Example: one average, two very different realities

Imagine two locations of the same brand.

  • Location A: half of customers give a 5, half give a 1
  • Location B: everyone gives a 3


In both cases, the average may look similar (around 3). But the conclusions are completely different:

  • in A, you have a consistency problem (results depend on the day, person, or situation),
  • in B, you have stable mediocrity (a systemic lack of quality).


If you look only at the average, you cannot tell a crisis from “boring normal”.


What segmentation is and why it matters

Segmentation means dividing data into meaningful groups to reveal differences in experience.

Segmentation helps answer questions like:

  • when is the experience worse and when is it better?
  • where is it worse and where is it better?
  • for whom is it worse and for whom is it better?
  • at which touchpoint is the problem the biggest?


Without segmentation, you have a “result”. With segmentation, you have a diagnosis.


Which segments deliver the most value?

Not all segments are equally useful. The highest value usually comes from context-based segments.

Examples of high-value segments:

  • location (branch, city, service point),
  • time (day of the week, peak hours, season),
  • channel (online vs offline, form vs terminal),
  • touchpoint (Customer Journey stage),
  • employee or team (if ethical and operationally justified),
  • event (a specific change, campaign, or incident).


In practice, these segments show whether a problem is systemic or tied to a specific place and moment.
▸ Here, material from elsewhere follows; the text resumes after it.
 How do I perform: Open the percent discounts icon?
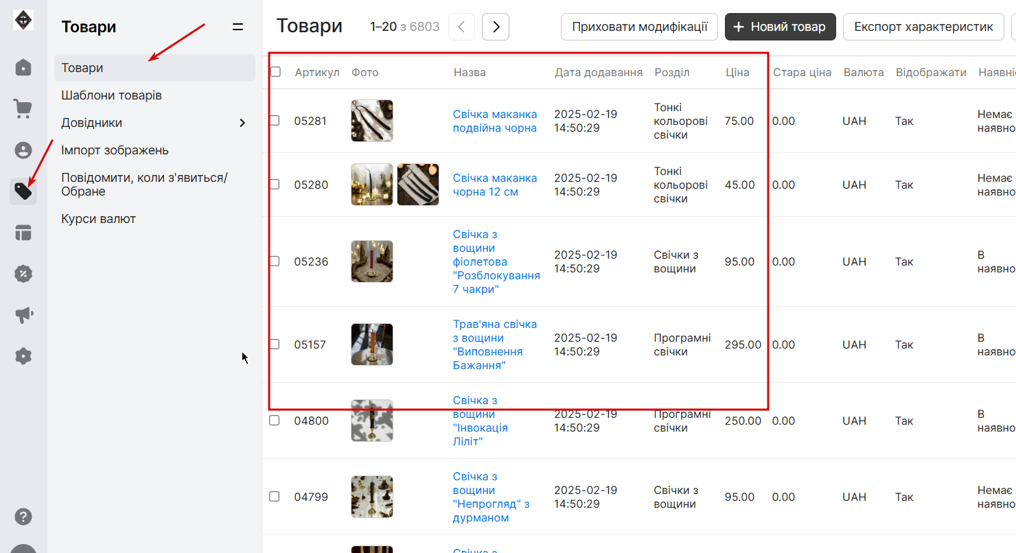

Why segments reveal real problems

Segmentation works because you stop mixing different realities together. This allows you to see, for example, that:

  • the overall average is good, but one location drags results down,
  • ratings are high, but drop during peak hours,
  • the terminal shows “okay” results while forms show negatives – because you collect feedback from different groups,
  • the problem occurs at only one stage of the Customer Journey, not everywhere.


These are insights that lead to action. An average leads at best to vague concern.


How segmentation changes decision-making

With segmentation, instead of acting blindly, you can:

  • set priorities: where intervention will have the biggest impact,
  • distinguish a recurring problem from a one-off incident,
  • test changes (before/after) in specific conditions,
  • avoid punishing the whole organization for a single location’s mistake.


Segmentation is the foundation of execution: without it, assigning responsibility and verifying corrective actions is extremely difficult.


Segmentation in Data Responder – how it works in practice

In Data Responder, segmentation is not an add-on. It is the mechanism that enables meaningful conclusions.

The application allows you to segment results by, among others:

  • time of feedback submission,
  • place or location,
  • touchpoint in the Customer Journey,
  • collection channel (form, QR, terminal),
  • additional parameters (e.g. dynamic URL or QR linked to an event).


This makes it possible to see not only “what the average is”, but where the problem actually originates.


Conclusions

An average is convenient, but it often lies because it merges very different situations into one number.

If you want insights that lead to action:

  • segment your data before drawing conclusions,
  • start with contextual segments (time, location, touchpoint),
  • look for differences, not just an “overall score”.


Segmentation turns feedback from “a number on a dashboard” into a map of real, fixable problems.